(Stored items)
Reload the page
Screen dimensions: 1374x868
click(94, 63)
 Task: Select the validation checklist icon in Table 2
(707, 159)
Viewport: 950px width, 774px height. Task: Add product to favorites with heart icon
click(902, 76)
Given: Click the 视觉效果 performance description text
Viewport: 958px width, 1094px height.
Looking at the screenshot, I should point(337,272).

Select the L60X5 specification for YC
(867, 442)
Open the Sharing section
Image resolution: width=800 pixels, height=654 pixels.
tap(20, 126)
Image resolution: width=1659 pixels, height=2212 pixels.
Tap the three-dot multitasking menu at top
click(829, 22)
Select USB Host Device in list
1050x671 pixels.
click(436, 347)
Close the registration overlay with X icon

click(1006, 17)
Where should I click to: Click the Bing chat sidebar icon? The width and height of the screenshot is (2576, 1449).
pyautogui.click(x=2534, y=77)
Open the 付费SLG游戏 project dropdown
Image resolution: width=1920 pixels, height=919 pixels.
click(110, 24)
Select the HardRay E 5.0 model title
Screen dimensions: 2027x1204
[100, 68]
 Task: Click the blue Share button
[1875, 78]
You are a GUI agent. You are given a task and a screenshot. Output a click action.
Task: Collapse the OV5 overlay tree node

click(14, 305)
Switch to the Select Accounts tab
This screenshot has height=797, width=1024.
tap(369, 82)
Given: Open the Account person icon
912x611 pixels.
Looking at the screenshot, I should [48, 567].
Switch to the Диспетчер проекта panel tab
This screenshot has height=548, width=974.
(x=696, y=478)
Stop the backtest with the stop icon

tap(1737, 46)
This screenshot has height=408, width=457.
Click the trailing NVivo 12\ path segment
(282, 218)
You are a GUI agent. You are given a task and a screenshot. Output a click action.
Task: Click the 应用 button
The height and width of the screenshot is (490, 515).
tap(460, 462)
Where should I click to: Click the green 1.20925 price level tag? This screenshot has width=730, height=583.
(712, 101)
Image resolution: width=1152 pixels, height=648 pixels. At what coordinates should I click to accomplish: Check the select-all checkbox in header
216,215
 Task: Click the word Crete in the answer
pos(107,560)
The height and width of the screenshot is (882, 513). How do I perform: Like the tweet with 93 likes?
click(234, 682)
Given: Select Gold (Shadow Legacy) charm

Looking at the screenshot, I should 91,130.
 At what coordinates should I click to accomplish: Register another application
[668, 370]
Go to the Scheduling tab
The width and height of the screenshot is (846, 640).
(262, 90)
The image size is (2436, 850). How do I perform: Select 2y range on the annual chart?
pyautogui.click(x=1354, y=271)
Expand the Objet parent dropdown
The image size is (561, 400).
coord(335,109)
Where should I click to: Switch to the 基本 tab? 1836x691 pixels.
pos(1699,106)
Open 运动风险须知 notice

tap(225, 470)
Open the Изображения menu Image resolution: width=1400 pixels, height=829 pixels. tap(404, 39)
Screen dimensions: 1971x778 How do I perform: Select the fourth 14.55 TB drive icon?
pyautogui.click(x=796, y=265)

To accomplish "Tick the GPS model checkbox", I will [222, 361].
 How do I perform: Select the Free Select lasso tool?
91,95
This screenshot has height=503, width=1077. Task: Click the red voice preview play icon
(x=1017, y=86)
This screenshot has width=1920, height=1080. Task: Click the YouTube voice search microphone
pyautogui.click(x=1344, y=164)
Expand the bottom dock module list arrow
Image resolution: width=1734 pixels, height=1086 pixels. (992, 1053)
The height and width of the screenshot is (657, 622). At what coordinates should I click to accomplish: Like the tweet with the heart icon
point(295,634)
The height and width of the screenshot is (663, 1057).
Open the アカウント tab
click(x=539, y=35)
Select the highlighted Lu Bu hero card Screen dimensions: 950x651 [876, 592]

> **WHAT THE TASK ASKS**
Please reproduce all of the rows above, character for character, with nothing left out or changed.

> **RESPONSE TO THE TASK**
Reload the page
Screen dimensions: 1374x868
click(94, 63)
 Task: Select the validation checklist icon in Table 2
(707, 159)
Viewport: 950px width, 774px height. Task: Add product to favorites with heart icon
click(902, 76)
Given: Click the 视觉效果 performance description text
Viewport: 958px width, 1094px height.
Looking at the screenshot, I should point(337,272).

Select the L60X5 specification for YC
(867, 442)
Open the Sharing section
Image resolution: width=800 pixels, height=654 pixels.
tap(20, 126)
Image resolution: width=1659 pixels, height=2212 pixels.
Tap the three-dot multitasking menu at top
click(829, 22)
Select USB Host Device in list
1050x671 pixels.
click(436, 347)
Close the registration overlay with X icon

click(1006, 17)
Where should I click to: Click the Bing chat sidebar icon? The width and height of the screenshot is (2576, 1449).
pyautogui.click(x=2534, y=77)
Open the 付费SLG游戏 project dropdown
Image resolution: width=1920 pixels, height=919 pixels.
click(110, 24)
Select the HardRay E 5.0 model title
Screen dimensions: 2027x1204
[100, 68]
 Task: Click the blue Share button
[1875, 78]
You are a GUI agent. You are given a task and a screenshot. Output a click action.
Task: Collapse the OV5 overlay tree node

click(14, 305)
Switch to the Select Accounts tab
This screenshot has height=797, width=1024.
tap(369, 82)
Given: Open the Account person icon
912x611 pixels.
Looking at the screenshot, I should [48, 567].
Switch to the Диспетчер проекта panel tab
This screenshot has height=548, width=974.
(x=696, y=478)
Stop the backtest with the stop icon

tap(1737, 46)
This screenshot has height=408, width=457.
Click the trailing NVivo 12\ path segment
(282, 218)
You are a GUI agent. You are given a task and a screenshot. Output a click action.
Task: Click the 应用 button
The height and width of the screenshot is (490, 515).
tap(460, 462)
Where should I click to: Click the green 1.20925 price level tag? This screenshot has width=730, height=583.
(712, 101)
Image resolution: width=1152 pixels, height=648 pixels. At what coordinates should I click to accomplish: Check the select-all checkbox in header
216,215
 Task: Click the word Crete in the answer
pos(107,560)
The height and width of the screenshot is (882, 513). How do I perform: Like the tweet with 93 likes?
click(234, 682)
Given: Select Gold (Shadow Legacy) charm

Looking at the screenshot, I should 91,130.
 At what coordinates should I click to accomplish: Register another application
[668, 370]
Go to the Scheduling tab
The width and height of the screenshot is (846, 640).
(262, 90)
The image size is (2436, 850). How do I perform: Select 2y range on the annual chart?
pyautogui.click(x=1354, y=271)
Expand the Objet parent dropdown
The image size is (561, 400).
coord(335,109)
Where should I click to: Switch to the 基本 tab? 1836x691 pixels.
pos(1699,106)
Open 运动风险须知 notice

tap(225, 470)
Open the Изображения menu Image resolution: width=1400 pixels, height=829 pixels. tap(404, 39)
Screen dimensions: 1971x778 How do I perform: Select the fourth 14.55 TB drive icon?
pyautogui.click(x=796, y=265)

To accomplish "Tick the GPS model checkbox", I will [222, 361].
 How do I perform: Select the Free Select lasso tool?
91,95
This screenshot has height=503, width=1077. Task: Click the red voice preview play icon
(x=1017, y=86)
This screenshot has width=1920, height=1080. Task: Click the YouTube voice search microphone
pyautogui.click(x=1344, y=164)
Expand the bottom dock module list arrow
Image resolution: width=1734 pixels, height=1086 pixels. (992, 1053)
The height and width of the screenshot is (657, 622). At what coordinates should I click to accomplish: Like the tweet with the heart icon
point(295,634)
The height and width of the screenshot is (663, 1057).
Open the アカウント tab
click(x=539, y=35)
Select the highlighted Lu Bu hero card Screen dimensions: 950x651 [876, 592]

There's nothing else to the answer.